[Supplied data Boundary: Start]
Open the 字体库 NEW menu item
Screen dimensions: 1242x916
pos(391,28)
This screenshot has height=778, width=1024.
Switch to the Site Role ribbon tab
[Supplied data Boundary: End]
[Supplied data Boundary: Start]
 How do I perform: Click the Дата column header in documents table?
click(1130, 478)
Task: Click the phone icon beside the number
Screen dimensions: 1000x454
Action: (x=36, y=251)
[Supplied data Boundary: End]
◆ **Work instructions**
Output exactly one stretch of the listing: from the line containing "This screenshot has height=778, width=1024." through the line containing "Switch to the Site Role ribbon tab", both end lines included.

◆ **Task answer**
This screenshot has height=778, width=1024.
Switch to the Site Role ribbon tab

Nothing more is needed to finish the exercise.